Donne come Gina Di Bernardo, volto intramontabile delle campagne pubblicitarie scattate da Aldo Fallai tra gli anni ’80 e ’90 che oggi ha aperto la sfilata di Giorgio Armani. “Fiori d’inverno” è il fil rouge che lo stilista ha scelto per l’Autunno/Inverno 2024-25, disegnando una collezione che un’ode alla bellezza e alla forza della Natura. Fiori colorati che sbocciano anche nel cuore dell’inverno impreziosiscono gli abiti scuri, simboleggiando la speranza e la ricrescita che, nonostante le avversità, la vita può sempre donare. “Per fare questi fiori ci ho messo otto mesi, dico otto. E comunque ancora non sono del tutto contento. Di sicuro cambierò di nuovo qualcosa”, chiosa il signor Armani. Sono abiti magnifici , in cui i ricami floreali non solo aggiungono luce e colore ai velluti scuri ma diventano messaggeri – neanche troppo metaforicamente – di speranza, perché nel cuore dell’inverno annunciano l’arrivo di una stagione migliore. Armani li dedica “alle donne vere, quelle che incontro per strada e che non hanno bisogno di esagerazioni o esasperazioni”.
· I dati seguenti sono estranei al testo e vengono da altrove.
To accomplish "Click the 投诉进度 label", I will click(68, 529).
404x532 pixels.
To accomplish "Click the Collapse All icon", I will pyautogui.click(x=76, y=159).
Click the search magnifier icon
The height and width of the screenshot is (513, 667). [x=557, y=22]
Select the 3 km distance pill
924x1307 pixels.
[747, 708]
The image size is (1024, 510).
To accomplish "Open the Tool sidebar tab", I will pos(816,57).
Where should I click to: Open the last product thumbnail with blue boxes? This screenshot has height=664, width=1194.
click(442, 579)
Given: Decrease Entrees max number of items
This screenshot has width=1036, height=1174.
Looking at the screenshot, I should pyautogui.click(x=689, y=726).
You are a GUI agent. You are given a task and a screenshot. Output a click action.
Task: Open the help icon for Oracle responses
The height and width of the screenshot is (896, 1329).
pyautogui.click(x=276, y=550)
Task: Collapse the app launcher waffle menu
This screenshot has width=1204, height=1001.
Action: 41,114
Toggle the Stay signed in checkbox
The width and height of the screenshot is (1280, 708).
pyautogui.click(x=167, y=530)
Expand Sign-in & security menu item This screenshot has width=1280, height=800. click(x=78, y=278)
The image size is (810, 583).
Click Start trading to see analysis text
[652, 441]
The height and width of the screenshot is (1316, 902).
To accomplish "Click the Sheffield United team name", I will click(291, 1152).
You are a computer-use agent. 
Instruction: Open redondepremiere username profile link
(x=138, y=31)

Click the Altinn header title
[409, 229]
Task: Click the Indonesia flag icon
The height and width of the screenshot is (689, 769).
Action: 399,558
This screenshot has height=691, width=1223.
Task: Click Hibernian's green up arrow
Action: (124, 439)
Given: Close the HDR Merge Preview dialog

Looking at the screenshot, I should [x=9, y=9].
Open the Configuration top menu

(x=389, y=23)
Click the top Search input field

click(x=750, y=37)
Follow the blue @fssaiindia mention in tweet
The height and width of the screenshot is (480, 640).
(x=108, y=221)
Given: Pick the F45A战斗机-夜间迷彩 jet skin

Le forme aeree e fluide dei capi sottolineano questa delicatezza, mentre la palette di colori, dai blu notturni ai verdi scuri, si illumina grazie al bagliore dei velluti, del raso e delle sete tecniche. Il bouclé in morbida lana e i ricami di libellule, simbolo di speranza, completano il quadro. La silhouette è verticale e leggera: giacche con maniche svasate, lunghi cappotti e pantaloni fluidi creano una figura slanciata e poetica. Di sera, gli abiti lunghi e preziosi da alta moda esaltano la femminilità con un tocco di romanticismo. Le modelle incedono sulla passerella disegnando una coreografia floreale che celebra la vita, la Natura e il talento inconfondibile del maestro della moda italiana. Ma questa sua celebrazione della forza della Natura vuole essere anche un monito: “Sono preoccupato – conclude Armani – perché non si guarda abbastanza il mondo e non si salvaguarda il suo futuro. Il nostro pianeta ci garantisce la vita, invece noi viviamo come se non ci appartenesse”.